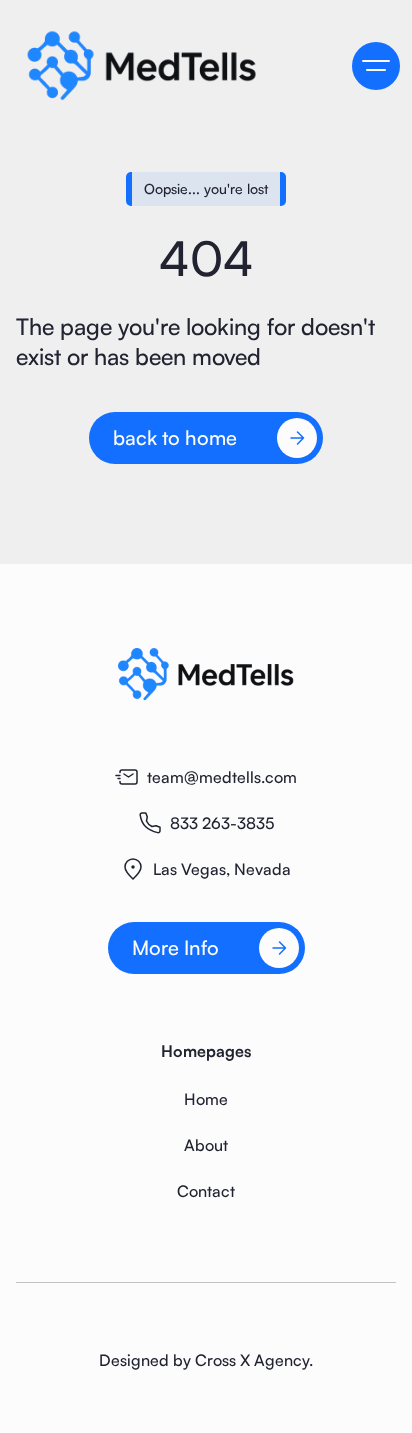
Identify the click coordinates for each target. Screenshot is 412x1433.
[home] (165, 65)
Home (206, 1099)
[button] (376, 66)
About (206, 1145)
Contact (206, 1191)
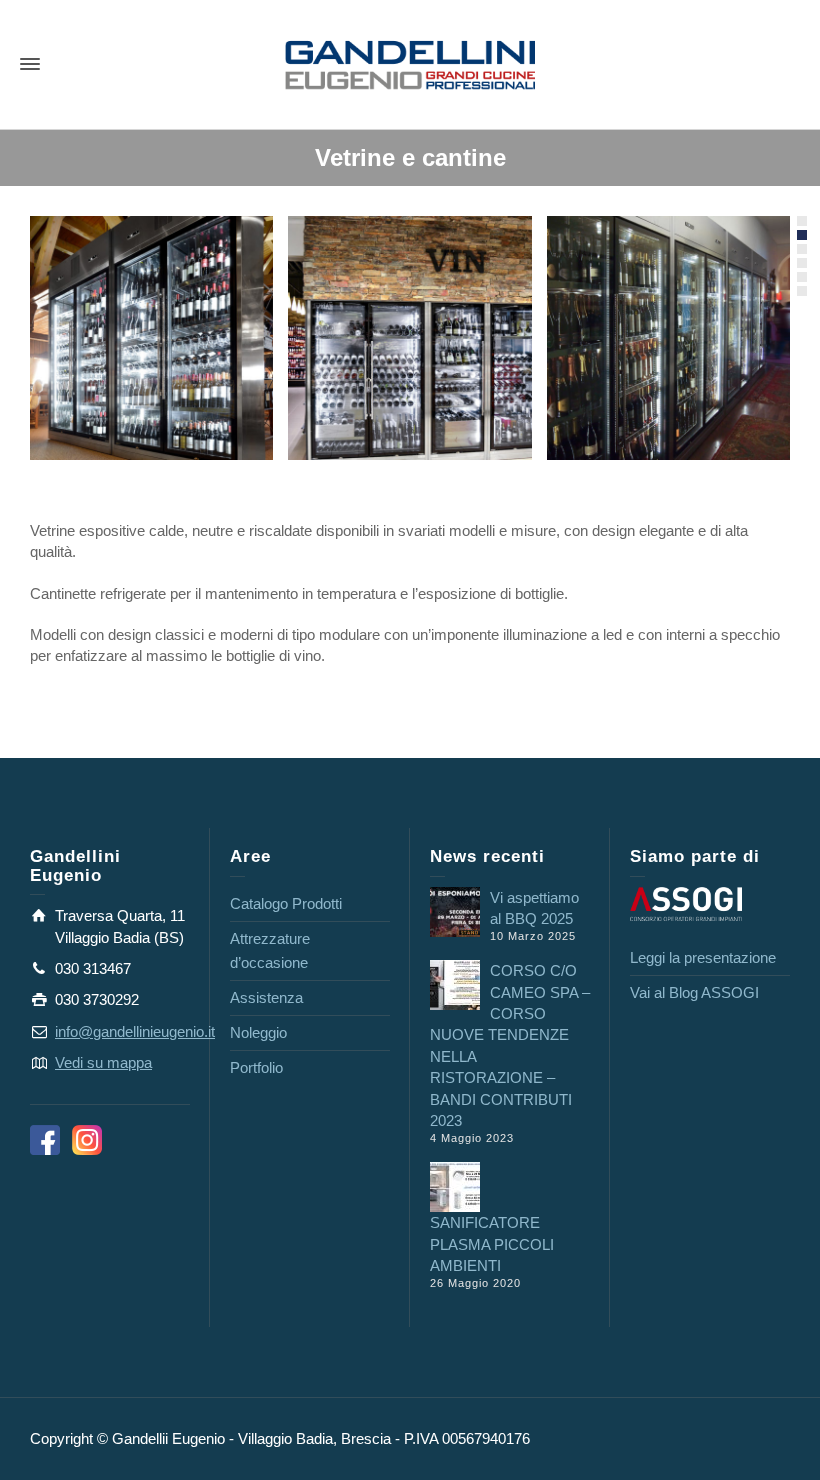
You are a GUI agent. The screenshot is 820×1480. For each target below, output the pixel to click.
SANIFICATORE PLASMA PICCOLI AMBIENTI (492, 1244)
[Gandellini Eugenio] (410, 63)
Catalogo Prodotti (286, 903)
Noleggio (258, 1032)
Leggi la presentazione (703, 957)
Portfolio (256, 1067)
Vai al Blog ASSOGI (694, 992)
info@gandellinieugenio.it (135, 1031)
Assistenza (266, 997)
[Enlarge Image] (151, 337)
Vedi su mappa (103, 1062)
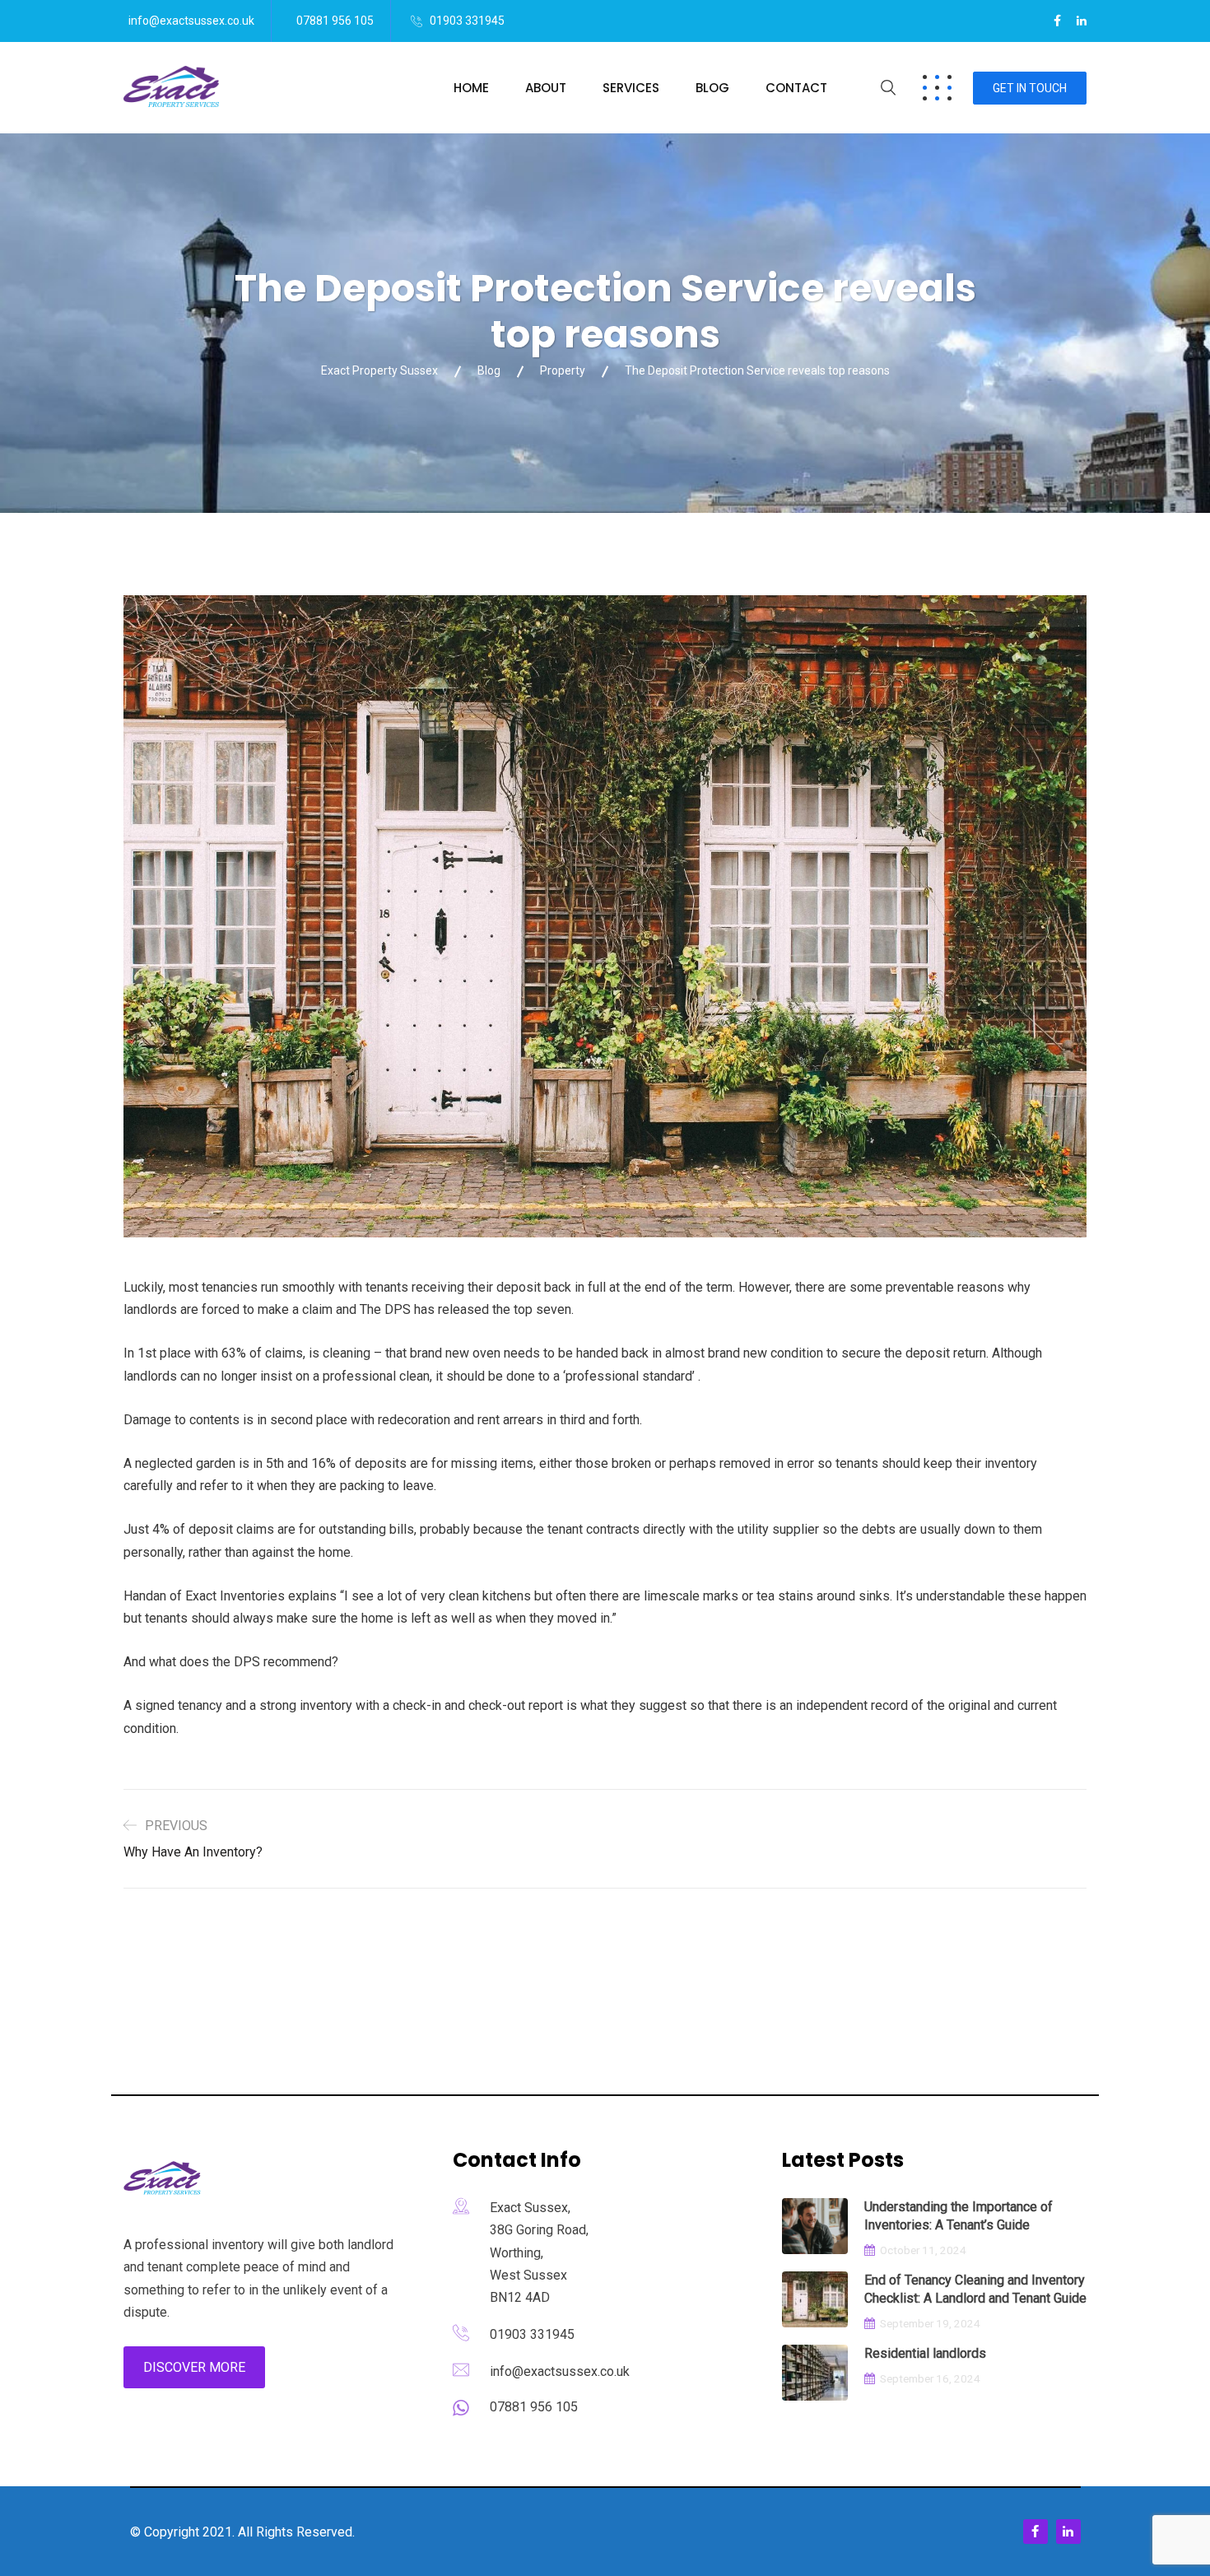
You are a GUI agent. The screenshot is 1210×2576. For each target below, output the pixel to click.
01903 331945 (467, 20)
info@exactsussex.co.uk (191, 20)
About (545, 87)
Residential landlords (925, 2353)
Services (631, 87)
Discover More (194, 2367)
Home (471, 87)
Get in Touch (1030, 88)
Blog (712, 87)
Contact (796, 87)
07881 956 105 (335, 20)
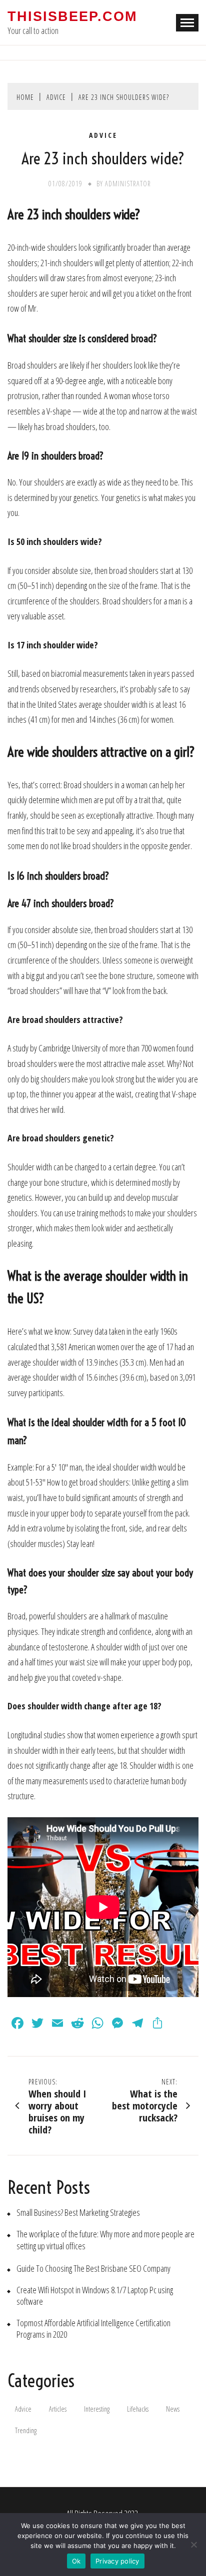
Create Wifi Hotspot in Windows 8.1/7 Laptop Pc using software (94, 2295)
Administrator (128, 183)
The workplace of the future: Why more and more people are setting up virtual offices (105, 2239)
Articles (57, 2409)
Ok (76, 2561)
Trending (25, 2430)
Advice (103, 135)
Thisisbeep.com (72, 16)
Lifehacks (137, 2409)
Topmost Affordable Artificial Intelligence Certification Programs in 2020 (93, 2328)
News (173, 2409)
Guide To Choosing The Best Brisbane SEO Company (93, 2268)
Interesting (97, 2409)
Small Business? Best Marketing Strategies (78, 2212)
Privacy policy (118, 2561)
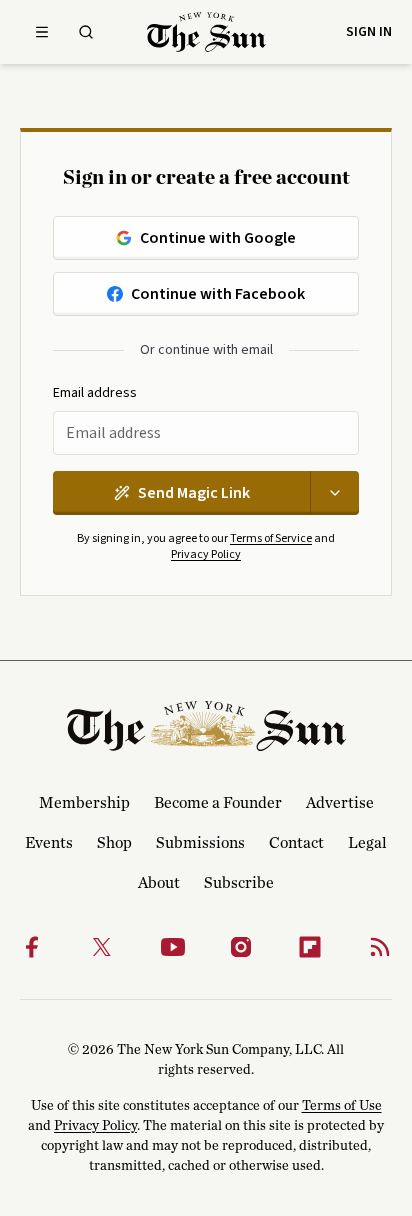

__________

▶ **Instructions for the task**: Print out the whole of the material word for word, without pictures.

▶ **Response to the exercise**:
Identify the click coordinates for each target. Screenshot is 412x1433.
[home] (165, 65)
Home (206, 1099)
[button] (376, 66)
About (206, 1145)
Contact (206, 1191)
You are a GUI agent. The screenshot is 820×1480. For each target below, output the pixel to click.
SANIFICATORE PLASMA PICCOLI AMBIENTI (492, 1244)
[Gandellini Eugenio] (410, 63)
Catalogo Prodotti (286, 903)
Noleggio (258, 1032)
Leggi la presentazione (703, 957)
Portfolio (256, 1067)
Vai al Blog ASSOGI (694, 992)
info@gandellinieugenio.it (135, 1031)
Assistenza (266, 997)
[Enlarge Image] (151, 337)
Vedi su mappa (103, 1062)
You are a GUI agent. The screenshot is 1210×2576. For each target below, output the pixel to click.
01903 331945 (467, 20)
info@exactsussex.co.uk (191, 20)
About (545, 87)
Residential landlords (925, 2353)
Services (631, 87)
Discover More (194, 2367)
Home (471, 87)
Get in Touch (1030, 88)
Blog (712, 87)
Contact (796, 87)
07881 956 105 (335, 20)
Create Wifi Hotspot in Windows 8.1/7 Laptop Pc using software (94, 2295)
Administrator (128, 183)
The workplace of the future: Why more and more people are setting up virtual offices (105, 2239)
Articles (57, 2409)
Ok (76, 2561)
Trending (25, 2430)
Advice (103, 135)
Thisisbeep.com (72, 16)
Lifehacks (137, 2409)
Topmost Affordable Artificial Intelligence Certification Programs in 2020 (93, 2328)
News (173, 2409)
Guide To Choosing The Best Brisbane SEO Company (93, 2268)
Interesting (97, 2409)
Small Business? Best Marketing Strategies (78, 2212)
Privacy policy (118, 2561)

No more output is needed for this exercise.